The messages from both sides following the Mitsotakis-Erdogan meeting in Istanbul are positive. We will soon find whether they reflect reality.
It is obviously useful to have open communication channels. Also, there is, indeed, plenty that can be done to improve bilateral relations despite disagreements. This will benefit not only Greece and Turkey, but the whole East Mediterranean region.
It is also obvious, however, that no significant steps toward improvement can be taken while rhetorical threats are made by institutions such as the Turkish Parliament’s vote threatening war in case Greece makes use of its right, given by the international law of the sea, to extend its territorial waters to 12 miles.
Similarly, steps forward are hindered by actions such as the flawed, bordering on the ridiculous, Turkish-Libyan memorandum delineating maritime “borders,” the contesting of Greek sovereignty on islands, the continuing flights in Greek airspace, the opening of the occupied Cypriot city of Varosha, and incursions into Cyprus’ exclusive economic zone.

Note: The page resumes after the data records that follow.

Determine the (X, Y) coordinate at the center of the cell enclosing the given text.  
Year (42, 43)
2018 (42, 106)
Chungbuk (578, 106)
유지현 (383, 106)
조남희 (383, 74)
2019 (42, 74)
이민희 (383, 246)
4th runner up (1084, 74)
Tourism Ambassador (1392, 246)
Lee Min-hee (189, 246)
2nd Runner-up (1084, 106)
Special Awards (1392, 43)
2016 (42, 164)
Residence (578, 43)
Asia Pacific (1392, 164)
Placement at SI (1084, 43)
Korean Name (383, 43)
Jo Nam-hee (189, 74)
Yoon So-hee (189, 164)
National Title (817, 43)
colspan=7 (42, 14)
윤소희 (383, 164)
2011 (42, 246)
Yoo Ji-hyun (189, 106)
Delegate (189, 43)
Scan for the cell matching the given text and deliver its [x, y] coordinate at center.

In any case, it is useful for everyone – both on the political-diplomatic level and that of each country’s public opinion – to have what is discussed and agreed upon behind closed doors reflected in public statements and, generally, the behavior of both sides.
Only in this way will the necessary trust and credibility be built, both essential ingredients for a real improvement in relations over time.

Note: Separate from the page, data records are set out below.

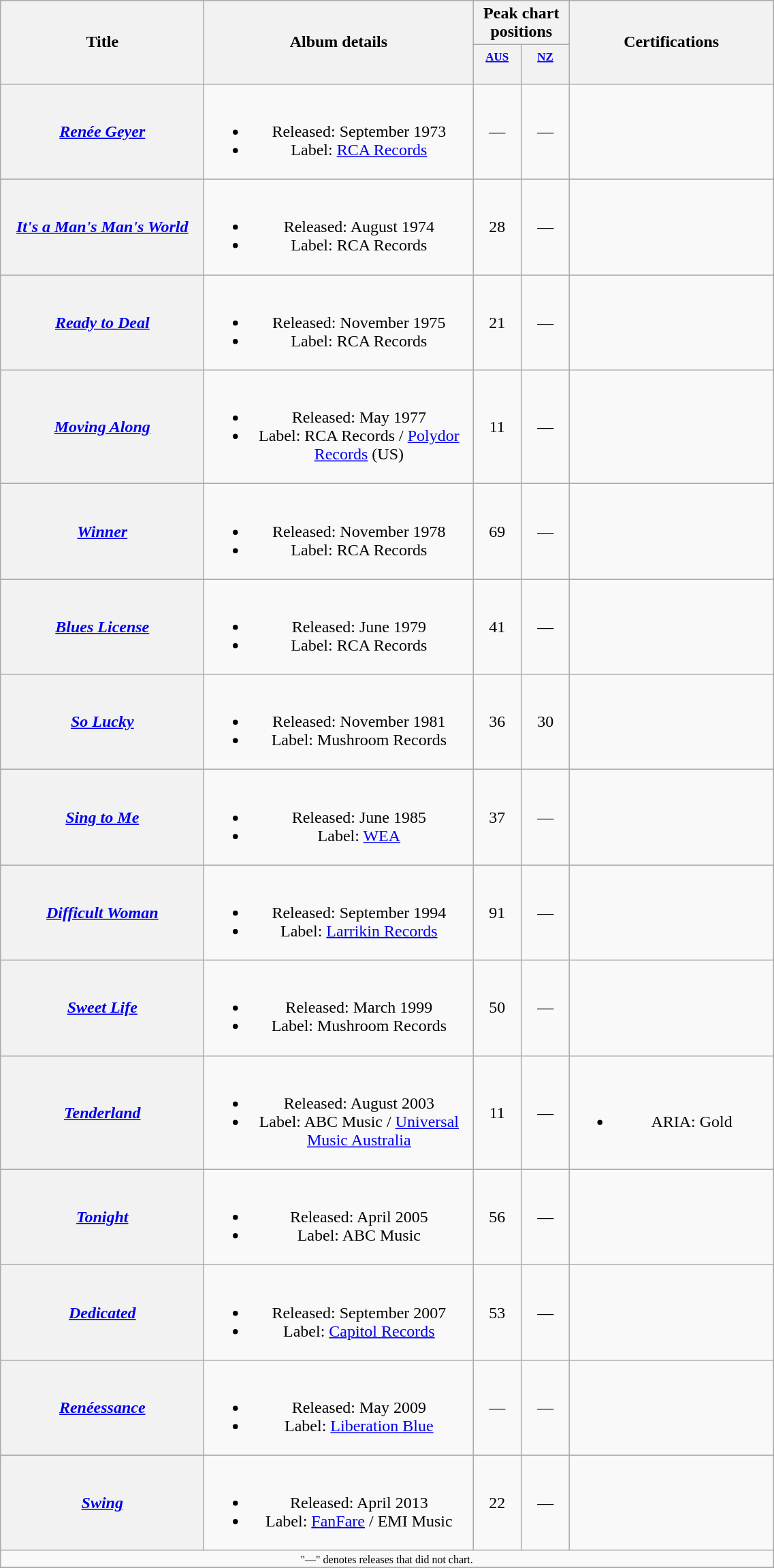
36 [497, 722]
Dedicated [102, 1312]
22 [497, 1503]
Released: April 2005Label: ABC Music [339, 1217]
NZ [546, 65]
Peak chart positions [521, 23]
ARIA: Gold [671, 1112]
30 [546, 722]
Released: November 1978Label: RCA Records [339, 532]
Released: May 1977Label: RCA Records / Polydor Records (US) [339, 428]
Released: September 1973Label: RCA Records [339, 131]
Sing to Me [102, 818]
Swing [102, 1503]
69 [497, 532]
Certifications [671, 42]
"—" denotes releases that did not chart. [387, 1559]
So Lucky [102, 722]
91 [497, 913]
56 [497, 1217]
Released: August 2003Label: ABC Music / Universal Music Australia [339, 1112]
Renée Geyer [102, 131]
AUS [497, 65]
Title [102, 42]
Moving Along [102, 428]
37 [497, 818]
Blues License [102, 627]
Released: May 2009Label: Liberation Blue [339, 1408]
Released: March 1999Label: Mushroom Records [339, 1008]
53 [497, 1312]
Released: June 1979Label: RCA Records [339, 627]
Sweet Life [102, 1008]
41 [497, 627]
Released: September 2007Label: Capitol Records [339, 1312]
Difficult Woman [102, 913]
Released: September 1994Label: Larrikin Records [339, 913]
28 [497, 227]
It's a Man's Man's World [102, 227]
21 [497, 323]
Winner [102, 532]
Tenderland [102, 1112]
Released: August 1974Label: RCA Records [339, 227]
Album details [339, 42]
Released: June 1985Label: WEA [339, 818]
Renéessance [102, 1408]
Tonight [102, 1217]
Released: April 2013Label: FanFare / EMI Music [339, 1503]
Ready to Deal [102, 323]
50 [497, 1008]
Released: November 1981Label: Mushroom Records [339, 722]
Released: November 1975Label: RCA Records [339, 323]
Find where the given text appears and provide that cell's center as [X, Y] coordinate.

Steps can be taken to deepen economic ties and exchanges. This will help consolidate a positive climate and replace the present confrontational one that Turkey, with its stance and rhetoric, helps maintain.

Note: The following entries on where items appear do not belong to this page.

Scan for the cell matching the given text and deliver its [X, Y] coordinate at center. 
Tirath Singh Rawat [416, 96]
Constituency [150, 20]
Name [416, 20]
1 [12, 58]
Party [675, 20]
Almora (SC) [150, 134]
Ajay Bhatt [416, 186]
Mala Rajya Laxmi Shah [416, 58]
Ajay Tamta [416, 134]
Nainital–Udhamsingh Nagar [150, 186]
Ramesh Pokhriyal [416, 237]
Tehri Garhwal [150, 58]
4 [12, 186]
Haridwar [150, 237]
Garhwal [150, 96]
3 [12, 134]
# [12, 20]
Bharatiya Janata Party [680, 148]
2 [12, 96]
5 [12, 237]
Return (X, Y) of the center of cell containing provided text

There can be cooperation on issues such as creating humanitarian corridors in Ukraine and the management of migrant and refugee flows.
Following a hopefully calm summer in the Aegean, a welcome next step would be to hold the 5th Supreme Cooperation Council in Thessaloniki in the fall.
Greece does not threaten, does not put forward any claims and does not challenge either the law of the sea or international conventions and treaties. It moves on steadily, with a set compass, and proves that in the stability of its alliances. It does not vacillate.
It is incumbent upon Turkey to show that it really means to place its relations with Greece on a different footing, as it has been attempting to do lately with other important countries in the region, from the United Arab Emirates to Israel.
In this context Turkey cannot ignore an important dimension of the complicated bilateral dynamic: that Greece is a full EU member and that it has channels of influence with important global actors. These two facts, which will not go away, are another reason that it is in Turkey’s interest to have Greece as a friend and not an opponent or enemy.
The decision is Ankara’s alone: If it opts for sobriety and frank cooperation, then, together with Athens, it could indeed contribute to maintaining the security architecture in Europe, especially in its southeastern extremity.